Как страшно мертвецу среди людей
живым и страстным притворяться!
Но надо, надо в общество втираться,
скрывая для карьеры лязг костей.

 
   Много таких духовно мертвых людей я встречала потом на своем лагерном пути. В тюрьме таких не было. Тюрьма, особенно одиночная, наоборот, возвышала людей, очищала их нравственно, раскрывала все глубинные алмазы и золотые россыпи души.
   …В каменном карьере мне довелось узнать, что такое каторжные работы. Установилась июльская жара. Беспощадные дальневосточные прямые ультрафиолетовые лучи. От камня даже на расстоянии пышет адским жаром. И главное — мы, больше двух лет не видевшие лученышка, отвыкшие в одиночках от всякого физического действия, больные цингой и пеллагрой… После доконавшего нас седьмого вагона. Именно нам предстояло справляться с этими земляными и «каменными» работами, требующими даже от мужчин большой силы и выносливости.

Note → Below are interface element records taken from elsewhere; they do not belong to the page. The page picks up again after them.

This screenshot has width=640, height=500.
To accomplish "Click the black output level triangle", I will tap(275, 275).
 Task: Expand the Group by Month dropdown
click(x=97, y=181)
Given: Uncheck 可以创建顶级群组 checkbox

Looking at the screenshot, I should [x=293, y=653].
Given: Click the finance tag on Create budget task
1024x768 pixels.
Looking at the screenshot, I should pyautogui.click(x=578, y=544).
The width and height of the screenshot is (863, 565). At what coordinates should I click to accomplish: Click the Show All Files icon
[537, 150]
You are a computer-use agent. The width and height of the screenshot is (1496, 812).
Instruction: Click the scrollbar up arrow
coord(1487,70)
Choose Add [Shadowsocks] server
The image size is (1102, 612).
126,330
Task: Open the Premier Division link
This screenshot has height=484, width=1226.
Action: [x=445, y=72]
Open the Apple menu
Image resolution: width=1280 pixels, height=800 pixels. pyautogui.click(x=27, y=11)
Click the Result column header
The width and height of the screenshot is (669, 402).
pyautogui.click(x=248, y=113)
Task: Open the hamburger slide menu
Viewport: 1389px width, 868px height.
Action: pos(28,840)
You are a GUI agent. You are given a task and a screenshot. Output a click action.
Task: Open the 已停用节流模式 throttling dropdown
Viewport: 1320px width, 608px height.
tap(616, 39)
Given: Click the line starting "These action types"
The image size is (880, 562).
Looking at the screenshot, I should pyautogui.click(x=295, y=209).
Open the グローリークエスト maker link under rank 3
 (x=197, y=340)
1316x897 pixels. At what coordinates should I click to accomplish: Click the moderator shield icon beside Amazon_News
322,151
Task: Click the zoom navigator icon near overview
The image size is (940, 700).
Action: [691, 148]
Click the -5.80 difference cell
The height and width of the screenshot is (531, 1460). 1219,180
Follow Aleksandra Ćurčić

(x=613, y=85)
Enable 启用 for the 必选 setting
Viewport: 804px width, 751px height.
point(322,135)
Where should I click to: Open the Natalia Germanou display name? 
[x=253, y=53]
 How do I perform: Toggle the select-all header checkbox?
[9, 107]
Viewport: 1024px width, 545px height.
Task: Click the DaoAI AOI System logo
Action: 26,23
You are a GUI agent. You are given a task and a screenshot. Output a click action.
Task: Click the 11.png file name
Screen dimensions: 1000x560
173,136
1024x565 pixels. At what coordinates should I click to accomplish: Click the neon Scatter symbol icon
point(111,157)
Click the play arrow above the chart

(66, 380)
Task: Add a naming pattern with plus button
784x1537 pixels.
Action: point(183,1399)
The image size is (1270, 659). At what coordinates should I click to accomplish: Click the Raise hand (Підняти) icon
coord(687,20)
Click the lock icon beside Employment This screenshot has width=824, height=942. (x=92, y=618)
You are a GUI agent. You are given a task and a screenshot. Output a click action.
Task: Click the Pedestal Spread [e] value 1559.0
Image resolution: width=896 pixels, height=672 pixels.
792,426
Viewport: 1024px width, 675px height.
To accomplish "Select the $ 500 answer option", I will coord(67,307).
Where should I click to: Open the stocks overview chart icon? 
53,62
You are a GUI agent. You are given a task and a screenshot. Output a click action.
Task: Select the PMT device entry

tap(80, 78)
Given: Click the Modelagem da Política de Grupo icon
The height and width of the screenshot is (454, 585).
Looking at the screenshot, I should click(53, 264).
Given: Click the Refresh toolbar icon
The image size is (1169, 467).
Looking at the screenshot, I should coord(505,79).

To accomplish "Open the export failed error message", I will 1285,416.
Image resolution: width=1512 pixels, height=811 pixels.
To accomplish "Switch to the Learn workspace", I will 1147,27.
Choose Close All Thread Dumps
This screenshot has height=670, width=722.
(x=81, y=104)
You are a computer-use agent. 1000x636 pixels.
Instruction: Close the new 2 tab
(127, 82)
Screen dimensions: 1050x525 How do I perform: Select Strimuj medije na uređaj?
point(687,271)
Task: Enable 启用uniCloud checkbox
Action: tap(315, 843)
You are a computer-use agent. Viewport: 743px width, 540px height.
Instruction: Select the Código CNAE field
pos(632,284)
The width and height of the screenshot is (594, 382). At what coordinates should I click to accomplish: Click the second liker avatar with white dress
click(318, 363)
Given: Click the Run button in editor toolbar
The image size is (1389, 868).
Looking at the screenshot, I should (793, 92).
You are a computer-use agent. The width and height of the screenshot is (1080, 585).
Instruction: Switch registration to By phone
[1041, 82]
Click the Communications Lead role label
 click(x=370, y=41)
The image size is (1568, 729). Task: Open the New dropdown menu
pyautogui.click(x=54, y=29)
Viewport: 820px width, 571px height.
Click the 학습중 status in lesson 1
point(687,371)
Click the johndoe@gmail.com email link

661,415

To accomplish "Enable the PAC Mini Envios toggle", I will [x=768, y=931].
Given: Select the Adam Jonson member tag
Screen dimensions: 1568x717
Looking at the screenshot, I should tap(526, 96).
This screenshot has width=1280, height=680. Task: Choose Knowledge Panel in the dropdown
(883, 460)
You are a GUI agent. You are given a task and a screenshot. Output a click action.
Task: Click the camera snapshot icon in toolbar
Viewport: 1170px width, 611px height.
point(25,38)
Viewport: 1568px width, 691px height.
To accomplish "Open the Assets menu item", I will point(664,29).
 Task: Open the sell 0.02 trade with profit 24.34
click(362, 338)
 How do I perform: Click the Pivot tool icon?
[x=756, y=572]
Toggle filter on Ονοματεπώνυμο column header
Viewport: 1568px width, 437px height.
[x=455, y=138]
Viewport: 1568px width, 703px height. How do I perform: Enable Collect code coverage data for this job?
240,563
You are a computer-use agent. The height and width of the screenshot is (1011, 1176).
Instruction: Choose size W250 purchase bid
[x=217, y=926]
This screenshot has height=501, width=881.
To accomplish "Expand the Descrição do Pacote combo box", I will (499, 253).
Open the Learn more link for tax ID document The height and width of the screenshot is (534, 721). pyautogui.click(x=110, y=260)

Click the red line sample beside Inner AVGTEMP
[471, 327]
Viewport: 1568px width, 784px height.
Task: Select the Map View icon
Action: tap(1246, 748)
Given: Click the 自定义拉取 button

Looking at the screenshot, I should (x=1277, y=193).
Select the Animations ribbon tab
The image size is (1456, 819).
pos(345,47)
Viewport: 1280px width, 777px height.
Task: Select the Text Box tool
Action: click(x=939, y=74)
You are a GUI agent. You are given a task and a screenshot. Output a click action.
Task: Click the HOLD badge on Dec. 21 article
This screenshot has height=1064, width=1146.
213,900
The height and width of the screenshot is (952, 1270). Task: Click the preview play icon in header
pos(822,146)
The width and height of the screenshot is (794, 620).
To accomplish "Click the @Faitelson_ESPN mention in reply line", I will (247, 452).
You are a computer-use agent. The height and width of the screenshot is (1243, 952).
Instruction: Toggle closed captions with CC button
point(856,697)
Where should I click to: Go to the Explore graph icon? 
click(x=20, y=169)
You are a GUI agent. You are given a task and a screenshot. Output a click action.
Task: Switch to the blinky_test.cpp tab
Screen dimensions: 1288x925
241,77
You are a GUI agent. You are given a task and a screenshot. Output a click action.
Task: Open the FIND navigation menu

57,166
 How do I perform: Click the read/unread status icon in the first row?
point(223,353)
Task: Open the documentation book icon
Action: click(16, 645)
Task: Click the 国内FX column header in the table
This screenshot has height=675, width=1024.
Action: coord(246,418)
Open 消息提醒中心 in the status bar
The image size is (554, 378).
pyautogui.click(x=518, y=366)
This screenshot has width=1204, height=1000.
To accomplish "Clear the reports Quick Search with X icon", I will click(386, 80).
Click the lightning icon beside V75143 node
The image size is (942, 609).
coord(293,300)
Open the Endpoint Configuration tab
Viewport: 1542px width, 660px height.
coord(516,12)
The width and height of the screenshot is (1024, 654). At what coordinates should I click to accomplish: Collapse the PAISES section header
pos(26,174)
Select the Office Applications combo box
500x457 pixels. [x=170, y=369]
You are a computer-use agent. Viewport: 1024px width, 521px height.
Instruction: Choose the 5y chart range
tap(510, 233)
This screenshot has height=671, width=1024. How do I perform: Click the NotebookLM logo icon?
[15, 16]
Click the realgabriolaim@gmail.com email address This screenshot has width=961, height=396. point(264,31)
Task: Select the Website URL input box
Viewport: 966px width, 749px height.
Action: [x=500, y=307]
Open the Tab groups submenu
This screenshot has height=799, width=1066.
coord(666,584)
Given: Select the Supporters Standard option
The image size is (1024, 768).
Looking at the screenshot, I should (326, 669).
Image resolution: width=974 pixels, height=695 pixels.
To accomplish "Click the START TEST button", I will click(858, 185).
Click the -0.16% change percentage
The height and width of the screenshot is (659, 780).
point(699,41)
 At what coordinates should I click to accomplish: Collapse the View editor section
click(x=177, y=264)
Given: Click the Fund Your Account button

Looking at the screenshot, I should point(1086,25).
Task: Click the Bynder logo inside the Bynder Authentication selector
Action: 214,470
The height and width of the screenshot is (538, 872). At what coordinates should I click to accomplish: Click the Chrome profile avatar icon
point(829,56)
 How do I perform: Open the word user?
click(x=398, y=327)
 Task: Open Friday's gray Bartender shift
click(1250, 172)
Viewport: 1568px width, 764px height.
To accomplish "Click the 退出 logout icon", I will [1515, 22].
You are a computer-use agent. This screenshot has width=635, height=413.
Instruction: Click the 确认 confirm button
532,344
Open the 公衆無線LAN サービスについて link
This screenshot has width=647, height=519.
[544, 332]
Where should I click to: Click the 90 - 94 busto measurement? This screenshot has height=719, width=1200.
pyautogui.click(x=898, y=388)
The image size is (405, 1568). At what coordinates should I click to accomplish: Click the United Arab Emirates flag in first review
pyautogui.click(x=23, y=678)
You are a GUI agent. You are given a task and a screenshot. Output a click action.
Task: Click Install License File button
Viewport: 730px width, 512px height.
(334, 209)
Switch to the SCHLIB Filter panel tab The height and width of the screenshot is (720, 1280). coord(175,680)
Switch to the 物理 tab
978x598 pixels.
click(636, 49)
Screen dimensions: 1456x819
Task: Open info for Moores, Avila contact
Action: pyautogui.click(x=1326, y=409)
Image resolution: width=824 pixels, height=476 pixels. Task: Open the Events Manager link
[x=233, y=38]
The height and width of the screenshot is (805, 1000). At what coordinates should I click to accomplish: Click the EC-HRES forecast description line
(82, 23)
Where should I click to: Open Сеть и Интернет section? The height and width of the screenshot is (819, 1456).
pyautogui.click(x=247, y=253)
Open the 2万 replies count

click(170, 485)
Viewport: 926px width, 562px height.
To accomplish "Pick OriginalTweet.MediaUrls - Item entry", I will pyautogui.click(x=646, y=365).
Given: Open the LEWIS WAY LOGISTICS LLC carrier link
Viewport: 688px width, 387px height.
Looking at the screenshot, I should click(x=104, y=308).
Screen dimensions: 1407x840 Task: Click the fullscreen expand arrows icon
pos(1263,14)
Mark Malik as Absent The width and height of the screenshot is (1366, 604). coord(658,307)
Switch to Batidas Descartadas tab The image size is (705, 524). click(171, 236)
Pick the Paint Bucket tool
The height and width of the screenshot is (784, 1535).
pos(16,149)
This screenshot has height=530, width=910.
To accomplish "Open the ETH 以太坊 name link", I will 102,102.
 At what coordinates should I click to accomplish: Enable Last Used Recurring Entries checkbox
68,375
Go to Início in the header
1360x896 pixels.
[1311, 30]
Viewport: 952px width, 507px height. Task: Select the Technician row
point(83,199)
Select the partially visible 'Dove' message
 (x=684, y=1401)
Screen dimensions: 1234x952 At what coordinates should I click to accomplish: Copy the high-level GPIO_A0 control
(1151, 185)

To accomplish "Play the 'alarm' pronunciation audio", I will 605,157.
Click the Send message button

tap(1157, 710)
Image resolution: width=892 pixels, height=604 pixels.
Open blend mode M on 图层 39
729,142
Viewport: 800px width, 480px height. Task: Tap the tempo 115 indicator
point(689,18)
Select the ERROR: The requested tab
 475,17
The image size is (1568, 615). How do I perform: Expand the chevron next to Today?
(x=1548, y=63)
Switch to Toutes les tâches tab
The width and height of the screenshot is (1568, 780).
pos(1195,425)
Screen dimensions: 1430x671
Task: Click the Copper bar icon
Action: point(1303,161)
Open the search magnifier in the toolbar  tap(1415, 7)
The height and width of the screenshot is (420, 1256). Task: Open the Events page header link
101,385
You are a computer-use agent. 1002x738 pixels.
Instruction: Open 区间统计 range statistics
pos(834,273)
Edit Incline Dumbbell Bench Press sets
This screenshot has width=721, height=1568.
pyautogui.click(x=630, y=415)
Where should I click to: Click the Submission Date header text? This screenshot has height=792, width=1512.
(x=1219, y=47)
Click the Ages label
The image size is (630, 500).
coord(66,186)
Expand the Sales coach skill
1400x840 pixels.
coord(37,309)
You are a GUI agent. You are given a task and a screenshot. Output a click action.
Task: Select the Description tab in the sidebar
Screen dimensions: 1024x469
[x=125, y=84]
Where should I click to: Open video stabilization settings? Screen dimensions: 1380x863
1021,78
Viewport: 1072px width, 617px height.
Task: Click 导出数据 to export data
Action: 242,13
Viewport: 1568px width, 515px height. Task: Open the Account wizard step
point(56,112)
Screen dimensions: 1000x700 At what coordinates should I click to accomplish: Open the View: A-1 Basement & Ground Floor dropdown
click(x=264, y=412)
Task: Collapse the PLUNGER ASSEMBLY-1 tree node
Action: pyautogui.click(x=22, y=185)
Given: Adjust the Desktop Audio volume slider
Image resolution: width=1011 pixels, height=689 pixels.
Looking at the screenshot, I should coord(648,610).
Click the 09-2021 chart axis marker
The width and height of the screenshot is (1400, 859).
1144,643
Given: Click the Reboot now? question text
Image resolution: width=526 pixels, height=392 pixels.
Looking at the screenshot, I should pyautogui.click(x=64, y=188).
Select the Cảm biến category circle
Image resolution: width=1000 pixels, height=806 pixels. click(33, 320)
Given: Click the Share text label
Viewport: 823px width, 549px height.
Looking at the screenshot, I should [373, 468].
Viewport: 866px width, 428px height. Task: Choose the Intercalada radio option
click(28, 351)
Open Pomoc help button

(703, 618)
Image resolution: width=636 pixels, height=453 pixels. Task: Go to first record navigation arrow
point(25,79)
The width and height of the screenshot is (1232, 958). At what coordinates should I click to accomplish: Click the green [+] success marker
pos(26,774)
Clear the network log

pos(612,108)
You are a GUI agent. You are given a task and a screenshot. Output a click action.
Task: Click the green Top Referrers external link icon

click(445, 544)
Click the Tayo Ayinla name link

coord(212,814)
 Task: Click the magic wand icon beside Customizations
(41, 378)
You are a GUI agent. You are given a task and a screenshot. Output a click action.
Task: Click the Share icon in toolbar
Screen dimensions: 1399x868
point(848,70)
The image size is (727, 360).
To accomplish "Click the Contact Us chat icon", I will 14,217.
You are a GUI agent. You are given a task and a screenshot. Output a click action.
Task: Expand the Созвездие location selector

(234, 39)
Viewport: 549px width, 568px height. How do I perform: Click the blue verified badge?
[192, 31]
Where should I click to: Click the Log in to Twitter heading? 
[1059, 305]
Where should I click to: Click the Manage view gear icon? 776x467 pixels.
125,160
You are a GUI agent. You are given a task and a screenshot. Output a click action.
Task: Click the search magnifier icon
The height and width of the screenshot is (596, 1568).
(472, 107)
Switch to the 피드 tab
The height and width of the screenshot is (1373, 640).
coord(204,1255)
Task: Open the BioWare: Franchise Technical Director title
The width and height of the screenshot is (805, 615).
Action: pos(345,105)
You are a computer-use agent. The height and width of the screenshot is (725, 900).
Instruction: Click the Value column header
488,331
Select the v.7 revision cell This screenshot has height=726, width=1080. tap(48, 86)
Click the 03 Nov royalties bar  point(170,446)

   Удивительно, как редки были на этом солнцепеке солнечные удары. Я вспоминаю только два случая. Один раз это была Лиза Шевелева, личный секретарь Елены Стасовой по коминтерновской работе. Она потом умерла в магаданской больнице заключенных, сразу после морского этапа. Другой была Верико Думбадзе, девочка, арестованная за отца в возрасте 16 лет. Их отнесли на тех же носилках, на которых мы таскали камни, в больницу, но уже через два дня обе были снова выписаны на работу.
   В уме все время проносились разные книжные ассоциации. Новая Каледония. Жан Вальжан на каторге. Каторжник, прикованный к тачке… Вот как оно, оказывается, выглядит все это в жизни.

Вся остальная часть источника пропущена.